Here's my version (a little more exact).

Side view:

camera
{
 #local CameraArea = 5/2;
 #local CameraDistance = 40;
 #local SkewAdjust = (tand(45)/sind(45))/(tand(30)/sind(30));
 #local CameraSkewed = 1/sqrt(2);
 #local CameraPosition =
vnormalize(<-CameraSkewed,CameraSkewed,-1>)*CameraDistance;
 #local AspectRatio = image_width/image_height;
 orthographic
 location CameraPosition
 direction -CameraPosition
 up y*CameraArea*SkewAdjust
 right x*CameraArea*SkewAdjust*AspectRatio
}

Top view:

camera
{
 #local CameraArea = 5/2;
 #local CameraDistance = 40;
 #local SkewAdjust = (tand(45)/sind(45))/(tand(30)/sind(30));
 #local CameraSkewed = 1/sqrt(2);
 #local CameraPosition =
vnormalize(<-CameraSkewed,1,-CameraSkewed>)*CameraDistance;
 #local AspectRatio = image_width/image_height;
 orthographic
 location CameraPosition
 direction -CameraPosition
 up vnormalize(x+z)*CameraArea*SkewAdjust
 right vnormalize(x-z)*CameraArea*SkewAdjust*AspectRatio
}

Post a reply to this message

"Trevor G Quayle" <Tin### [at] hotmailcom> wrote:
> I put together a little diagram that I hope can explain the basic geometry
> behind the numbers  (thi shows cavalier projection, for cabinet, the depth
> becomes 1/2 and 1/sqrt(2) becomes 1/2sqrt(2))
> http://i69.photobucket.com/albums/i52/barberofcivil/Oblique.jpg
>
> -tgq

Is there any way you could upload the image to the cavalier perspective article
on Wikipedia? Some suggestions before (that is, if) you do:
1) Split the image into two separate images.
2) Remove the label "Oblique Projection", as it's not necessary.
3) Rename "View plane" to "Projection plane".
4) Show the ray originating behind the projection plane.
5) Use the SVG format instead of JPG if at all possible.
6) Make another set of images for cabinet perspective.
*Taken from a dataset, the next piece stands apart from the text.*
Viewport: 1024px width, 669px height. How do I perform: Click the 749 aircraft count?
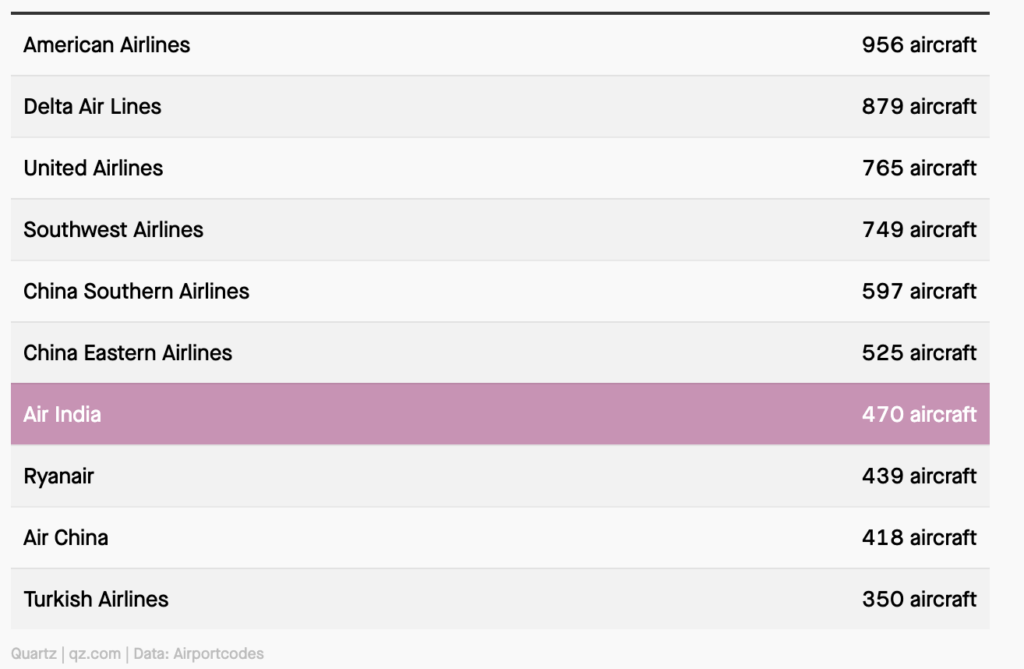(x=919, y=230)
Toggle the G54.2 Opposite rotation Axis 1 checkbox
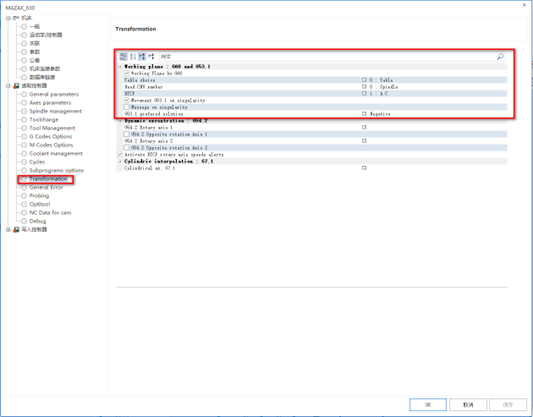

Post a reply to this message

"SharkD" <nomail@nomail> wrote:
> "Trevor G Quayle" <Tin### [at] hotmailcom> wrote:
> > I put together a little diagram that I hope can explain the basic geometry
> > behind the numbers  (thi shows cavalier projection, for cabinet, the depth
> > becomes 1/2 and 1/sqrt(2) becomes 1/2sqrt(2))
> > http://i69.photobucket.com/albums/i52/barberofcivil/Oblique.jpg
> >
> > -tgq
>
> Is there any way you could upload the image to the cavalier perspective article
> on Wikipedia? Some suggestions before (that is, if) you do:
> 1) Split the image into two separate images.
> 2) Remove the label "Oblique Projection", as it's not necessary.
> 3) Rename "View plane" to "Projection plane".
> 4) Show the ray originating behind the projection plane.
> 5) Use the SVG format instead of JPG if at all possible.
> 6) Make another set of images for cabinet perspective.

One more thought: the diagram would need to be generalized for all skew angles,
not just 45 degrees. So, it might not be worth it.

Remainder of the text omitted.